The following is a root cause analysis and postmortem for the outage experienced during the week of January 19th, 2015 at Pressable.
Root Cause Analysis. What caused this outage?
Ultimately, the reason for this outage was a well crafted attack on our systems. The attack was a variant of the “slowloris” attack discovered in 2009. The attack went undetected for so long due to the method in which it was executed. After discovering this variant of the attack, we have been working with various security professionals and teams to learn more about it, and ways to mitigate it faster.
What was so special?
Two things contributed to the success of this attack, the first was the manner in which the IP address for the two clusters that were configured on our F5. Due to the nature of our needs, the F5 was configured in what’s commonly known as “Bridge Mode”. This means the F5 was not set to inspect any HTTP or HTTPS traffic.
The second thing was how the requests were made.

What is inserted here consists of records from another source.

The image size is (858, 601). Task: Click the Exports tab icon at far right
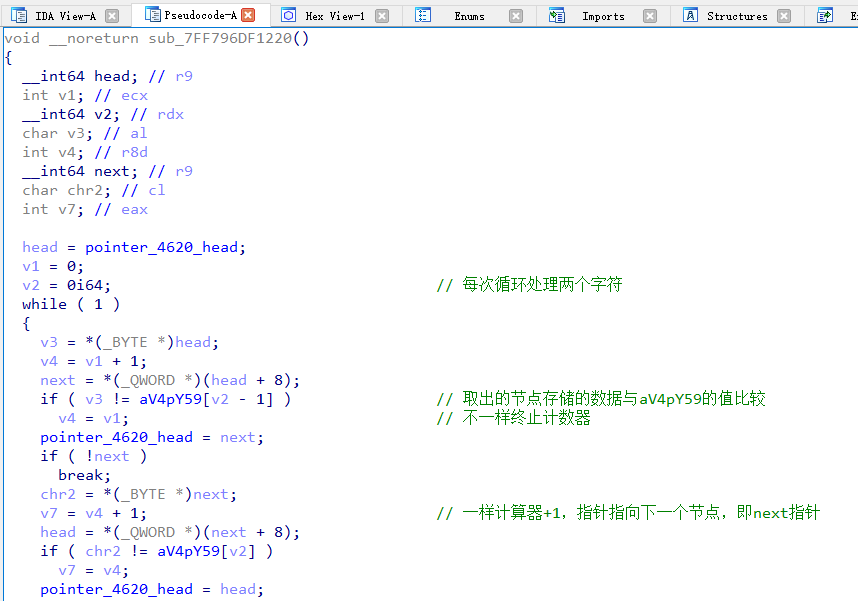825,16
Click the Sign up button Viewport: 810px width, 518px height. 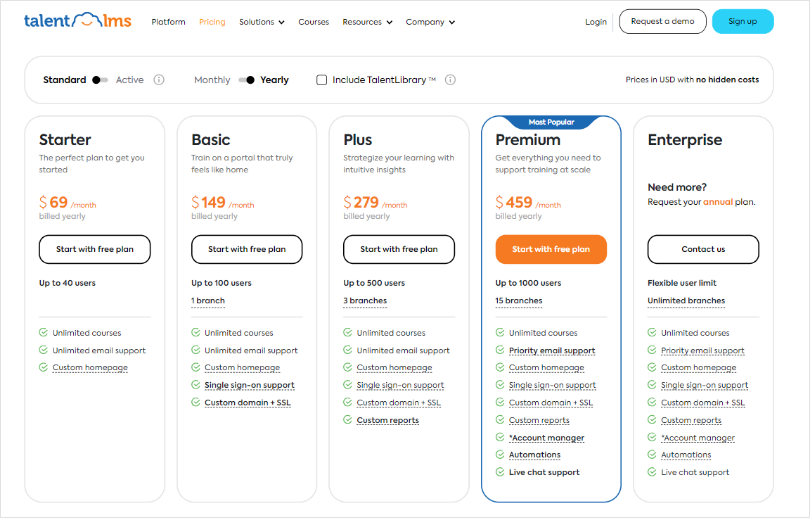[742, 22]
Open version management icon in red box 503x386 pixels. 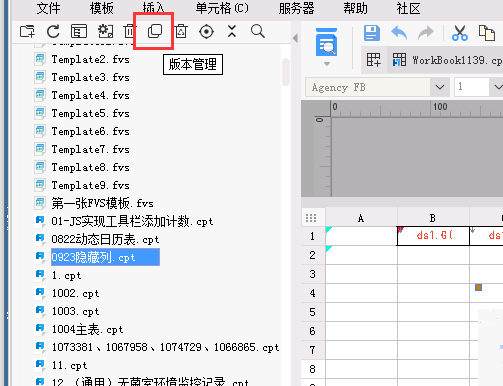tap(155, 31)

This attack came from multiple IP addresses, and to multiple sites hosted on our systems. Since the requests were made to active domains and paths on the system it looked like legitimate traffic that we were failing to respond to.
All of our monitoring systems and graphs seemed to indicate that we were underpowered, or had reached capacity, but it wasn’t the case.

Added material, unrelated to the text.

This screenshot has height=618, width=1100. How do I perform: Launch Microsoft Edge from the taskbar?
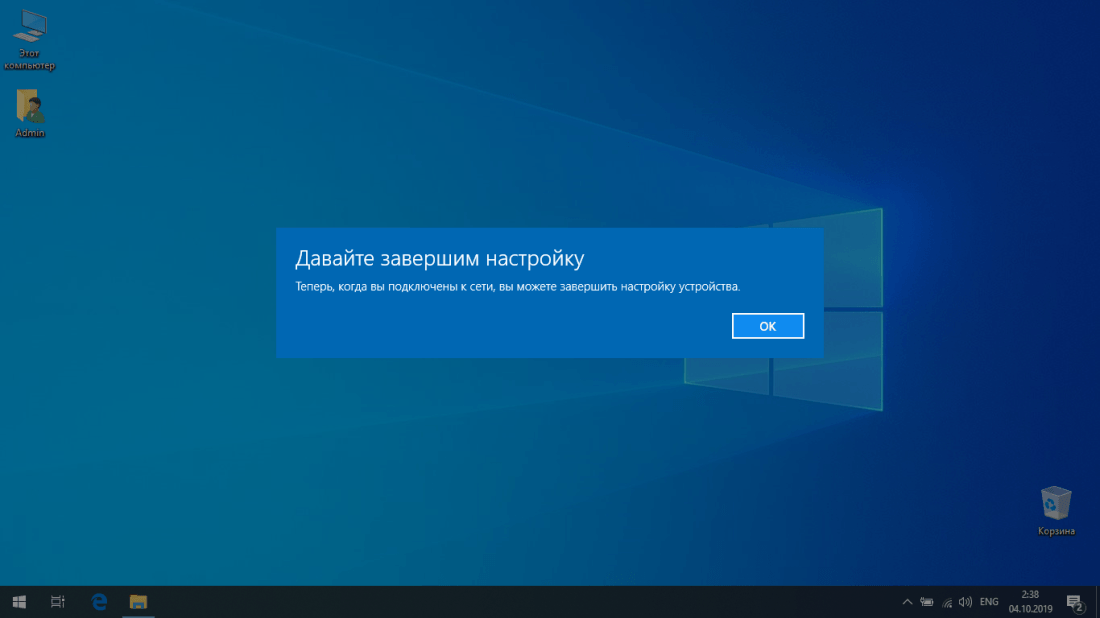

We will continue to work on our infrastructure and architecture, we still have some big announcements to make on that front, however, we’ll save those for later.
Who was responsible?
We are still investigating who the perpetrators are, and if there is any legal recourse available to us.
First, we’ve patched all our systems and have made some changes to our F5 so that this attack, or variants of it will be stopped before they do too much damage.
Secondly, it has been made it abundantly clear that our communication channels and processes are not as effective or transparent as they could be. Many of our customers simply wanted to know that we were aware of the situation and were working to fix it. To allay concerns, we opened up a chatroom where we were giving real time updates. We found this room was welcomed by a lot of you, so we’ve decided to keep this room open all the time. For the security and privacy of our customers, we’ll be making some changes, and then we’ll be inviting all of you to join us next week.
Our Sincerest Apologies
We’d like to extend our sincerest apologies to everyone affected by this outage. Our entire team worked tirelessly through the last couple of weeks to handle the situation as best we could given the extreme circumstances.
We would like to thank all of the customers and WordPress community members that reached out to us and showed their support for our team. Your encouragement and kindness was truly appreciated and helped remind us of the kindness in our community.